- Times of India
VIVA – Badan Pengawas Makanan dan Obat-obatan Amerika Serikat (BPOM AS) telah memperluas persetujuan pengobatan COVID-19 Veklury (remdesivir) pada anak. Mereka memastikan remdesivir dapat diberikan pada pasien anak-anak berusia 28 hari ke atas dengan berat setidaknya 3 kilogram.
Menurut pernyataan dari agensi, perawatan itu dapat diberikan kepada anak-anak dengan gejala COVID-19 ringan hingga sedang yang berisiko tinggi untuk berkembang menjadi COVID-19 yang parah, termasuk rawat inap atau kematian. Dengan persetujuan ini, Veklury telah menjadi pengobatan COVID-19 pertama yang disetujui untuk anak-anak di bawah usia 12 tahun.
Dikutip dari laman The Health Site, Remdesivir, dijual dengan merek Veklury, adalah obat antivirus spektrum luas yang dikembangkan oleh Gilead Sciences Inc. Awalnya dikembangkan untuk mengobati hepatitis C, dan kemudian diselidiki untuk penyakit virus Ebola dan infeksi virus Marburg, sebelum disetujui atau disahkan untuk penggunaan darurat untuk mengobati COVID 19.

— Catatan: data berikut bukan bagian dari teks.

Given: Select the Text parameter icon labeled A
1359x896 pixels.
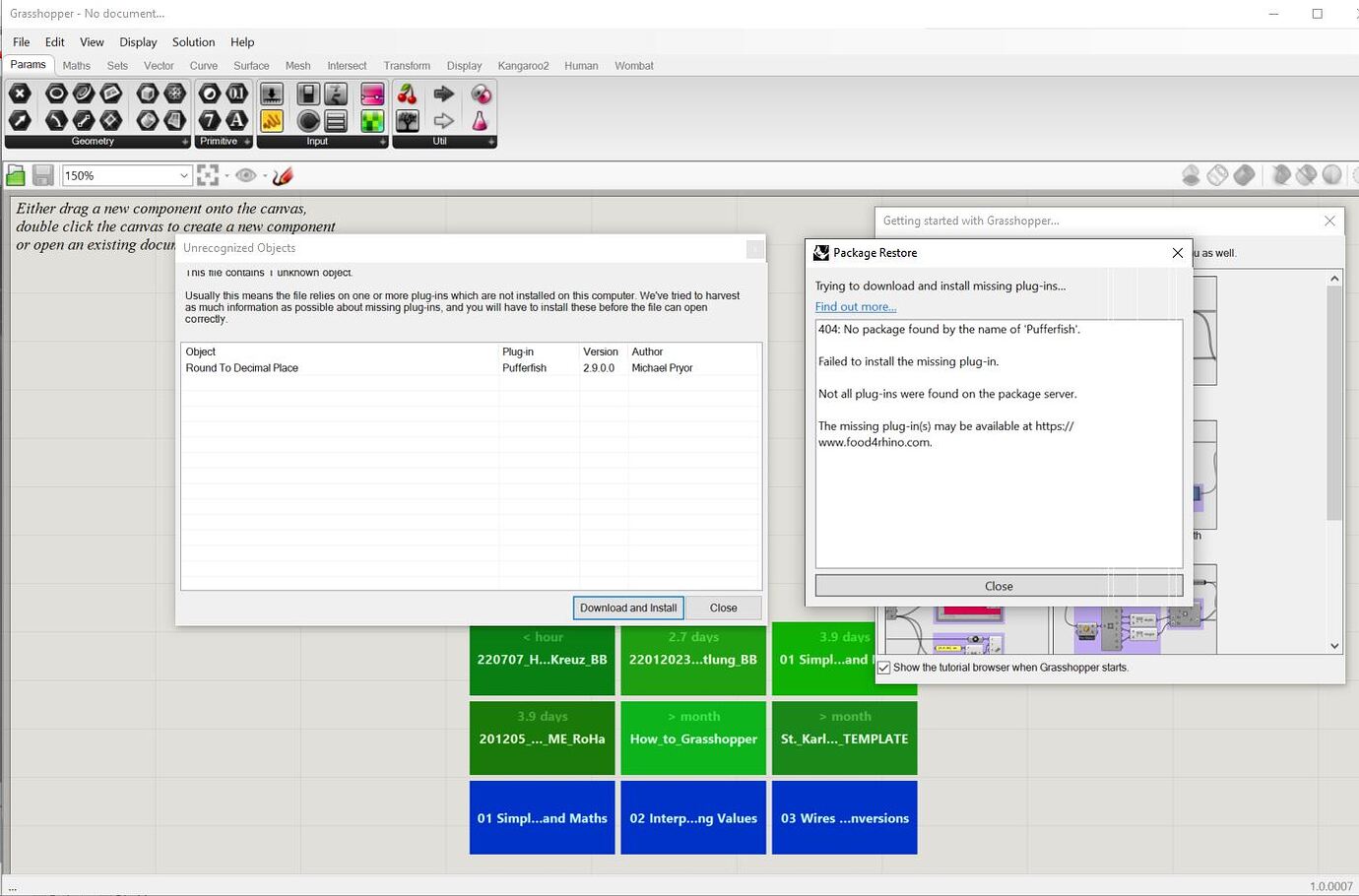Looking at the screenshot, I should (234, 119).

Awalnya, Veklury hanya disetujui untuk merawat pasien dewasa dan anak-anak tertentu (12 tahun ke atas dengan berat badan minimal 40 kilogram) dengan COVID-19. Namun, kondisi darurat membuat BPOM AS akhirnya menyetujui remdesivir bagi anak.
"Karena COVID-19 dapat menyebabkan penyakit parah pada anak-anak, beberapa di antaranya saat ini tidak memiliki opsi vaksinasi, pilihan pengobatan COVID-19 yang aman dan efektif terus diperlukan untuk populasi ini," kata Patrizia Cavazzoni, M.D., direktur Pusat Evaluasi dan Penelitian Obat FDA.
"Persetujuan ini bertujuan untuk terapi COVID-19 pertama untuk populasi ini menunjukkan komitmen agensi terhadap kebutuhan itu," tambahnya.
Keputusan BPOM AS didukung oleh uji klinis pada orang dewasa
Badan tersebut mencatat bahwa persetujuan pengobatan pada pasien anak tertentu didukung oleh hasil kemanjuran dari uji klinis fase 3 pada orang dewasa, mengingat perjalanan penyakit COVID-19 yang serupa pada orang dewasa dan anak-anak.
"Informasi tentang uji coba pada orang dewasa dapat ditemukan di label obat yang disetujui FDA untuk Veklury," katanya.
Selain itu, persetujuan tersebut didukung oleh studi klinis fase 2/3 yang melibatkan 53 pasien anak dengan usia minimal 28 hari dan berat badan minimal 3 kilogram dengan infeksi COVID-19 ringan, sedang, atau berat. Dalam percobaan ini, pasien anak-anak diberikan Veklury hingga 10 hari. Keamanan dan hasil farmakokinetik dari studi pediatrik ditemukan serupa dengan orang dewasa.
Kemungkinan efek samping dari penggunaan Veklury
Agensi menyebutkan bahwa pemberian Veklury dapat menyebabkan beberapa efek samping seperti peningkatan kadar enzim hati, yang mungkin merupakan tanda cedera hati; dan reaksi alergi, yang mungkin termasuk perubahan tekanan darah dan detak jantung, tingkat oksigen darah rendah, demam, sesak napas, mengi, bengkak (misalnya, bibir, sekitar mata, di bawah kulit), ruam, mual, berkeringat atau menggigil.
Veklury atau remdesivir bukan pengganti vaksinasi
Namun, agensi tersebut mencatat bahwa Veklury bukanlah pengganti vaksinasi pada individu yang direkomendasikan untuk vaksinasi COVID-19 dan dosis booster. Mereka pun telah mengimbau orang untuk divaksinasi dan menerima booster ketika memenuhi syarat.